SpaceX, Elon Musk’s behemoth company that launches rockets and runs data centers, is set to go public Friday with a target valuation above $1.75 trillion. The move will make Musk, already the richest man in the world, vastly wealthier.

A public offering will allow SpaceX to raise even more money to fund its AI ambitions, including building more data centers, faster.

But even as Musk and other SpaceX investors see a huge windfall, the community hosting xAI data centers already in operation are demanding accountability from the company’s use of polluting gas turbines and a water treatment facility put on pause earlier this year.

“We’re the extracted and exploited colony of what is going to be one of the most highly valued entities in the world,” says Justin Pearson, who represents portions of Memphis in the Tennessee House of Representatives. “People are going to die because of this pollution.”

xAI is selling $15 billion per year in compute at its Memphis campuses to Anthropic, another company planning a blockbuster IPO in the coming months. “People don’t matter to SpaceX, or Anthropic, or whoever is building these data centers,” Pearson says.

President Donald Trump has suggested the US government could take a financial stake in frontier AI companies in order to begin “giving back” to the American public. But it’s unclear what form that would take—or if such a move would even happen.

SpaceX didn’t respond to a request for comment and Anthropic declined to comment, though its head of public policy and Memphis’ mayor have touted the company’s engagement with the city.

xAI’s Colossus 1 campus in Memphis shot to national notoriety in 2024 when community members began sounding the alarm that the company was running natural gas turbines without permits. Regulators said that a loophole in the Clean Air Act allowed xAI to run what appeared to be as many as 35 turbines without a permit for a year. (Last year, local regulators granted xAI a permit to run 15 turbines on the site until 2027.)

Natural gas turbines emit microscopic particles of fine particulate matter, dubbed PM2.5, which is linked to a variety of health issues, including heart attacks, high blood pressure, and premature deaths in people with preexisting conditions.
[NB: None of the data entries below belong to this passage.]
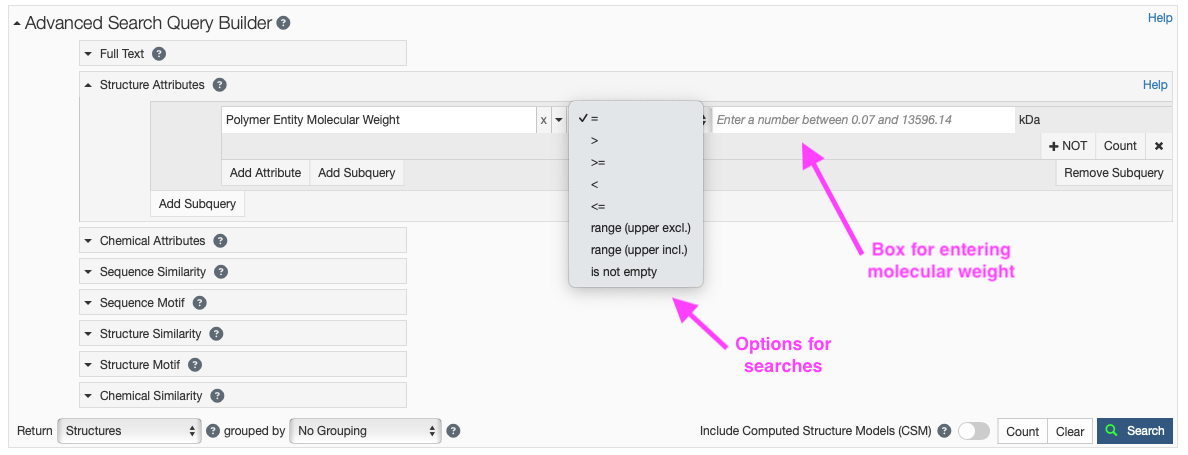Toggle NOT operator for the attribute
1188x455 pixels.
pyautogui.click(x=1068, y=146)
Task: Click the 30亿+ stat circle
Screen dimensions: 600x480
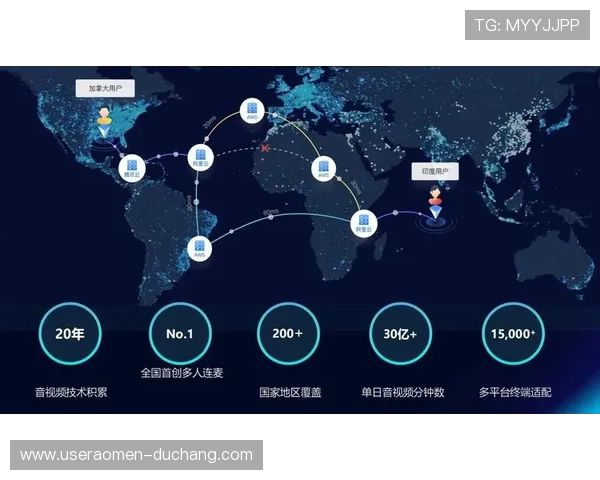Action: tap(400, 333)
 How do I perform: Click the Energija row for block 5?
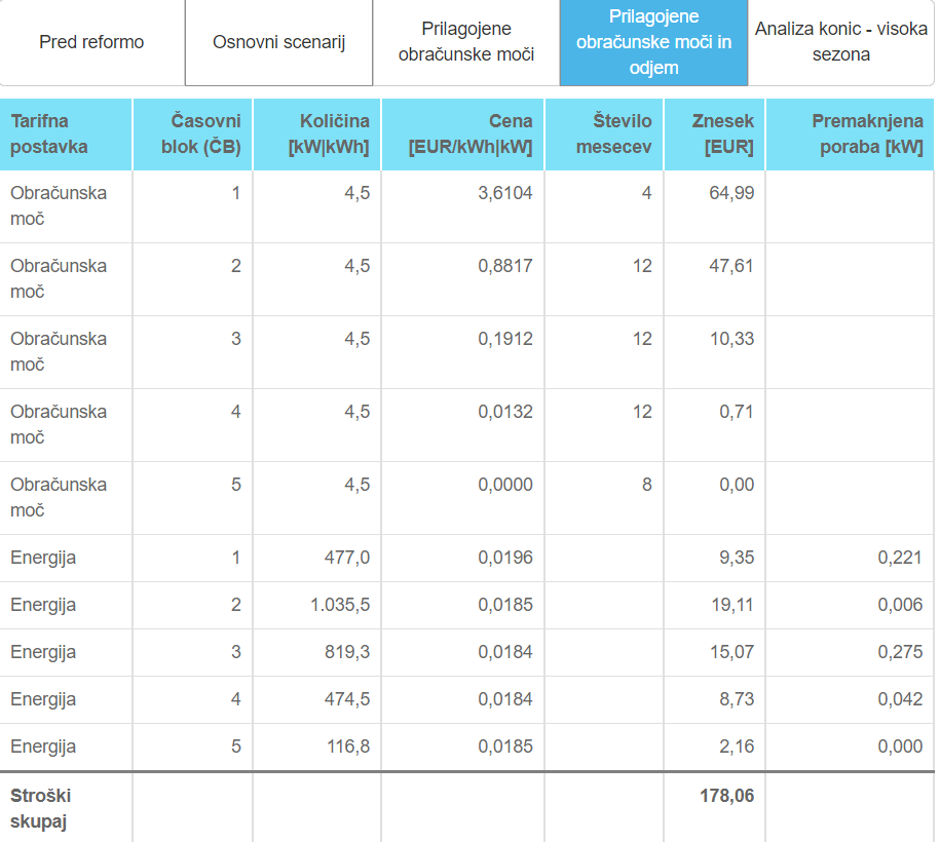click(43, 746)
Experts warn that PM2.5 pollution can be harmful even below levels set by regulators.

xAI’s first data center was built in Boxtown, a historically Black neighborhood in Memphis that already has some of the highest asthma rates in the country from legacy industrial pollution.

“All of us who have family in South Memphis, we know somebody who has died as a result of a bronchial ailment, or a random cancer that has no place in our family tree,” says Richard Massey, a community organizer in Memphis.

The Environmental Protection Agency issued guidance in January that seemed to close the Clean Air Act loophole xAI was using to run its turbines without permits. However, the company had already begun setting up unpermitted turbines in Southaven, Mississippi, to power Colossus 2. As of mid-May, the company had brought in at least 46 unpermitted gas turbines to run on site, according to emails xAI sent to regulators.

A group of environmental justice groups, led by the NAACP, filed a lawsuit earlier this year against xAI, alleging that the company installed gas turbines “without an air permit or regard for the health and safety of people living nearby.” Earlier this week, residents of Southaven filed a separate class-action lawsuit against xAI and SpaceX, claiming that construction on the data center was disturbing the community.